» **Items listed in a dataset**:
════
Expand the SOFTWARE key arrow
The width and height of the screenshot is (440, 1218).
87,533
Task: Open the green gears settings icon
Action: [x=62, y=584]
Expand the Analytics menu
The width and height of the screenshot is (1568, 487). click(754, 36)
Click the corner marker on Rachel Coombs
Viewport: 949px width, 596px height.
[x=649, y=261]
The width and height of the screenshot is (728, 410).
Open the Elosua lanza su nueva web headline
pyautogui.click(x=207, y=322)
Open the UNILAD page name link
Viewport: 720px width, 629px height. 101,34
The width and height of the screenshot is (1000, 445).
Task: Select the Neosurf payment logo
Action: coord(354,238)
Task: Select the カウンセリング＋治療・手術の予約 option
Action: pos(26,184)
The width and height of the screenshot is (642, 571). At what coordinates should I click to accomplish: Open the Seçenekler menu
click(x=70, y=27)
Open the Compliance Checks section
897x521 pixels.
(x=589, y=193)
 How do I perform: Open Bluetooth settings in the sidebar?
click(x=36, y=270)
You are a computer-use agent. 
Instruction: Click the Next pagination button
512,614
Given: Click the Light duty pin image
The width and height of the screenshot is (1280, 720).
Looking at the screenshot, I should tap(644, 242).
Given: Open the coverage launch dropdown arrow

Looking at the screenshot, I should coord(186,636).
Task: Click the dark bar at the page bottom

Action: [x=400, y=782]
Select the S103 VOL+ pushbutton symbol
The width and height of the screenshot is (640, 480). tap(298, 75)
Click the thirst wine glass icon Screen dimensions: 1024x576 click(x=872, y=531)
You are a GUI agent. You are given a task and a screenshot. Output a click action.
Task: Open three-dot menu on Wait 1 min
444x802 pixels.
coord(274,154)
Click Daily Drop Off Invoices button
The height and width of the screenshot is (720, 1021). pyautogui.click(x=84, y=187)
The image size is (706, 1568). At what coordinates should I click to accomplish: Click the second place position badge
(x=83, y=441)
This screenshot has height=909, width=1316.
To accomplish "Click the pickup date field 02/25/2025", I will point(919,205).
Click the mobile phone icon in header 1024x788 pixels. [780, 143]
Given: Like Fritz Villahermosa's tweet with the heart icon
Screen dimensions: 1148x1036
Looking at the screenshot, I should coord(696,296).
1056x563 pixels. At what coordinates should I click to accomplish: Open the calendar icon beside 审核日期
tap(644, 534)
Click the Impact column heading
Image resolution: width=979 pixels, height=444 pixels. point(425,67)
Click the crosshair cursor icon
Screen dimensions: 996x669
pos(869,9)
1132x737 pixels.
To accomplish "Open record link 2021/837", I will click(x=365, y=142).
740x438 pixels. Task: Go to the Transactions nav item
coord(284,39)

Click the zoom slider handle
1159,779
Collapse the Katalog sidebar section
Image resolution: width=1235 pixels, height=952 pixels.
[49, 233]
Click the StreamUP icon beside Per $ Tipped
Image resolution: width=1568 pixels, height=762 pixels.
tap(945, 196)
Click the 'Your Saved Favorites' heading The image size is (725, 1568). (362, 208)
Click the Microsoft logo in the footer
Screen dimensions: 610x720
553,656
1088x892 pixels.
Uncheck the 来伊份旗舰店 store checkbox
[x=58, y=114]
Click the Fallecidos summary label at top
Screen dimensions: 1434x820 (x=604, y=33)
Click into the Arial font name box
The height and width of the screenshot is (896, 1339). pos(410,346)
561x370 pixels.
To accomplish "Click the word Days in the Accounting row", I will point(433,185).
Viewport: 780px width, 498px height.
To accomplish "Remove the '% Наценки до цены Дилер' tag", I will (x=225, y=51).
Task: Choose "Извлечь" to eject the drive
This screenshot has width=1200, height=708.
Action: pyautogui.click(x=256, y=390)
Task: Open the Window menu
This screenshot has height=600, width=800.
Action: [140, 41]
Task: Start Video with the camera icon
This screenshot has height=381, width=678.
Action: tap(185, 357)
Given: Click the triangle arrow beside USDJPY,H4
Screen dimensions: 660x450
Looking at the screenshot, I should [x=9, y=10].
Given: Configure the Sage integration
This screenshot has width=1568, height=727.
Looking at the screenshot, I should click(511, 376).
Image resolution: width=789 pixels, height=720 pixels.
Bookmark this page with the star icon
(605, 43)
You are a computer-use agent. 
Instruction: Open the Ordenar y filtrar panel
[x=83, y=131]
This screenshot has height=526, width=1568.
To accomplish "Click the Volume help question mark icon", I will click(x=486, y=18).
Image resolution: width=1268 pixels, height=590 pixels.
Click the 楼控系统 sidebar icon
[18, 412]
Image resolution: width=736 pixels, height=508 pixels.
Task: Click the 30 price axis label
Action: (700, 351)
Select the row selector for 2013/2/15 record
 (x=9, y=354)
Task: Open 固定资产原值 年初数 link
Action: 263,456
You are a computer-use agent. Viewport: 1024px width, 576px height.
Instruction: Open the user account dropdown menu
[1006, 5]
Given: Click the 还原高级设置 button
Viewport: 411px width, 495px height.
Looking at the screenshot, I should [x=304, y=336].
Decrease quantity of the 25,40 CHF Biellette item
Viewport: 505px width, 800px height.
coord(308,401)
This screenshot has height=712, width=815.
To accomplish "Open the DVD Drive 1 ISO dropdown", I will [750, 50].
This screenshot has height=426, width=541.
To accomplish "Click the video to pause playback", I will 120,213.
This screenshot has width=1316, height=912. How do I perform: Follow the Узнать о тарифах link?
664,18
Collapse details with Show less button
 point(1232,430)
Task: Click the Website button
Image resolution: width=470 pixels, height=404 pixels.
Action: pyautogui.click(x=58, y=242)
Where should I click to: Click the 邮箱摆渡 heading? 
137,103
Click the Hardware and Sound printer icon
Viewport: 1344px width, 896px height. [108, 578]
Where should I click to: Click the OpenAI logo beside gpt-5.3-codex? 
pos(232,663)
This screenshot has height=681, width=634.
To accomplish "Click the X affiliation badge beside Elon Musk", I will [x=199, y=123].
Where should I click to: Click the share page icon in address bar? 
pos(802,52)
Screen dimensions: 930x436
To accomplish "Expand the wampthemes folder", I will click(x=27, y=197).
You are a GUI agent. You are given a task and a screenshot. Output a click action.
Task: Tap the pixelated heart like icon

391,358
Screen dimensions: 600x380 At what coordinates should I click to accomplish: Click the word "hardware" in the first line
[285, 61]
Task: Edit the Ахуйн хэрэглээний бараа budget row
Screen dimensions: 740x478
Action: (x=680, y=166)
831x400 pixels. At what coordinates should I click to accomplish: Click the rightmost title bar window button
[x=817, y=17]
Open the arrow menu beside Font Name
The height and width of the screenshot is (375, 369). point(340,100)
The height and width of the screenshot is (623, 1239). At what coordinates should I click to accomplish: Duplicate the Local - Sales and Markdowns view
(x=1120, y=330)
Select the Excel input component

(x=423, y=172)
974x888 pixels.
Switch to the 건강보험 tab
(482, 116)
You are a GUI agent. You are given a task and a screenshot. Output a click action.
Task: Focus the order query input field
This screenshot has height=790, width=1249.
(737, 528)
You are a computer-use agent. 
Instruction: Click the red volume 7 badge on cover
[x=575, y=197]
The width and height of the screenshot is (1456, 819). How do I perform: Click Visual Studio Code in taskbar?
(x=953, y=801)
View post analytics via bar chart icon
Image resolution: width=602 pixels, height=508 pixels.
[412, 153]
════
» **Task objective**: Transcribe the lines above precisely, keeping each one unchanged.

» **The answer**:
Expand the SOFTWARE key arrow
The width and height of the screenshot is (440, 1218).
87,533
Task: Open the green gears settings icon
Action: [x=62, y=584]
Expand the Analytics menu
The width and height of the screenshot is (1568, 487). click(754, 36)
Click the corner marker on Rachel Coombs
Viewport: 949px width, 596px height.
[x=649, y=261]
The width and height of the screenshot is (728, 410).
Open the Elosua lanza su nueva web headline
pyautogui.click(x=207, y=322)
Open the UNILAD page name link
Viewport: 720px width, 629px height. 101,34
The width and height of the screenshot is (1000, 445).
Task: Select the Neosurf payment logo
Action: coord(354,238)
Task: Select the カウンセリング＋治療・手術の予約 option
Action: pos(26,184)
The width and height of the screenshot is (642, 571). At what coordinates should I click to accomplish: Open the Seçenekler menu
click(x=70, y=27)
Open the Compliance Checks section
897x521 pixels.
(x=589, y=193)
 How do I perform: Open Bluetooth settings in the sidebar?
click(x=36, y=270)
You are a computer-use agent. 
Instruction: Click the Next pagination button
512,614
Given: Click the Light duty pin image
The width and height of the screenshot is (1280, 720).
Looking at the screenshot, I should tap(644, 242).
Given: Open the coverage launch dropdown arrow

Looking at the screenshot, I should coord(186,636).
Task: Click the dark bar at the page bottom

Action: [x=400, y=782]
Select the S103 VOL+ pushbutton symbol
The width and height of the screenshot is (640, 480). tap(298, 75)
Click the thirst wine glass icon Screen dimensions: 1024x576 click(x=872, y=531)
You are a GUI agent. You are given a task and a screenshot. Output a click action.
Task: Open three-dot menu on Wait 1 min
444x802 pixels.
coord(274,154)
Click Daily Drop Off Invoices button
The height and width of the screenshot is (720, 1021). pyautogui.click(x=84, y=187)
The image size is (706, 1568). At what coordinates should I click to accomplish: Click the second place position badge
(x=83, y=441)
This screenshot has height=909, width=1316.
To accomplish "Click the pickup date field 02/25/2025", I will point(919,205).
Click the mobile phone icon in header 1024x788 pixels. [780, 143]
Given: Like Fritz Villahermosa's tweet with the heart icon
Screen dimensions: 1148x1036
Looking at the screenshot, I should coord(696,296).
1056x563 pixels. At what coordinates should I click to accomplish: Open the calendar icon beside 审核日期
tap(644, 534)
Click the Impact column heading
Image resolution: width=979 pixels, height=444 pixels. point(425,67)
Click the crosshair cursor icon
Screen dimensions: 996x669
pos(869,9)
1132x737 pixels.
To accomplish "Open record link 2021/837", I will click(x=365, y=142).
740x438 pixels. Task: Go to the Transactions nav item
coord(284,39)

Click the zoom slider handle
1159,779
Collapse the Katalog sidebar section
Image resolution: width=1235 pixels, height=952 pixels.
[49, 233]
Click the StreamUP icon beside Per $ Tipped
Image resolution: width=1568 pixels, height=762 pixels.
tap(945, 196)
Click the 'Your Saved Favorites' heading The image size is (725, 1568). (362, 208)
Click the Microsoft logo in the footer
Screen dimensions: 610x720
553,656
1088x892 pixels.
Uncheck the 来伊份旗舰店 store checkbox
[x=58, y=114]
Click the Fallecidos summary label at top
Screen dimensions: 1434x820 (x=604, y=33)
Click into the Arial font name box
The height and width of the screenshot is (896, 1339). pos(410,346)
561x370 pixels.
To accomplish "Click the word Days in the Accounting row", I will point(433,185).
Viewport: 780px width, 498px height.
To accomplish "Remove the '% Наценки до цены Дилер' tag", I will (x=225, y=51).
Task: Choose "Извлечь" to eject the drive
This screenshot has width=1200, height=708.
Action: pyautogui.click(x=256, y=390)
Task: Open the Window menu
This screenshot has height=600, width=800.
Action: [140, 41]
Task: Start Video with the camera icon
This screenshot has height=381, width=678.
Action: tap(185, 357)
Given: Click the triangle arrow beside USDJPY,H4
Screen dimensions: 660x450
Looking at the screenshot, I should [x=9, y=10].
Given: Configure the Sage integration
This screenshot has width=1568, height=727.
Looking at the screenshot, I should click(511, 376).
Image resolution: width=789 pixels, height=720 pixels.
Bookmark this page with the star icon
(605, 43)
You are a computer-use agent. 
Instruction: Open the Ordenar y filtrar panel
[x=83, y=131]
This screenshot has height=526, width=1568.
To accomplish "Click the Volume help question mark icon", I will click(x=486, y=18).
Image resolution: width=1268 pixels, height=590 pixels.
Click the 楼控系统 sidebar icon
[18, 412]
Image resolution: width=736 pixels, height=508 pixels.
Task: Click the 30 price axis label
Action: (700, 351)
Select the row selector for 2013/2/15 record
 (x=9, y=354)
Task: Open 固定资产原值 年初数 link
Action: 263,456
You are a computer-use agent. Viewport: 1024px width, 576px height.
Instruction: Open the user account dropdown menu
[1006, 5]
Given: Click the 还原高级设置 button
Viewport: 411px width, 495px height.
Looking at the screenshot, I should [x=304, y=336].
Decrease quantity of the 25,40 CHF Biellette item
Viewport: 505px width, 800px height.
coord(308,401)
This screenshot has height=712, width=815.
To accomplish "Open the DVD Drive 1 ISO dropdown", I will [750, 50].
This screenshot has height=426, width=541.
To accomplish "Click the video to pause playback", I will 120,213.
This screenshot has width=1316, height=912. How do I perform: Follow the Узнать о тарифах link?
664,18
Collapse details with Show less button
 point(1232,430)
Task: Click the Website button
Image resolution: width=470 pixels, height=404 pixels.
Action: pyautogui.click(x=58, y=242)
Where should I click to: Click the 邮箱摆渡 heading? 
137,103
Click the Hardware and Sound printer icon
Viewport: 1344px width, 896px height. [108, 578]
Where should I click to: Click the OpenAI logo beside gpt-5.3-codex? 
pos(232,663)
This screenshot has height=681, width=634.
To accomplish "Click the X affiliation badge beside Elon Musk", I will [x=199, y=123].
Where should I click to: Click the share page icon in address bar? 
pos(802,52)
Screen dimensions: 930x436
To accomplish "Expand the wampthemes folder", I will click(x=27, y=197).
You are a GUI agent. You are given a task and a screenshot. Output a click action.
Task: Tap the pixelated heart like icon

391,358
Screen dimensions: 600x380 At what coordinates should I click to accomplish: Click the word "hardware" in the first line
[285, 61]
Task: Edit the Ахуйн хэрэглээний бараа budget row
Screen dimensions: 740x478
Action: (x=680, y=166)
831x400 pixels. At what coordinates should I click to accomplish: Click the rightmost title bar window button
[x=817, y=17]
Open the arrow menu beside Font Name
The height and width of the screenshot is (375, 369). point(340,100)
The height and width of the screenshot is (623, 1239). At what coordinates should I click to accomplish: Duplicate the Local - Sales and Markdowns view
(x=1120, y=330)
Select the Excel input component

(x=423, y=172)
974x888 pixels.
Switch to the 건강보험 tab
(482, 116)
You are a GUI agent. You are given a task and a screenshot. Output a click action.
Task: Focus the order query input field
This screenshot has height=790, width=1249.
(737, 528)
You are a computer-use agent. 
Instruction: Click the red volume 7 badge on cover
[x=575, y=197]
The width and height of the screenshot is (1456, 819). How do I perform: Click Visual Studio Code in taskbar?
(x=953, y=801)
View post analytics via bar chart icon
Image resolution: width=602 pixels, height=508 pixels.
[412, 153]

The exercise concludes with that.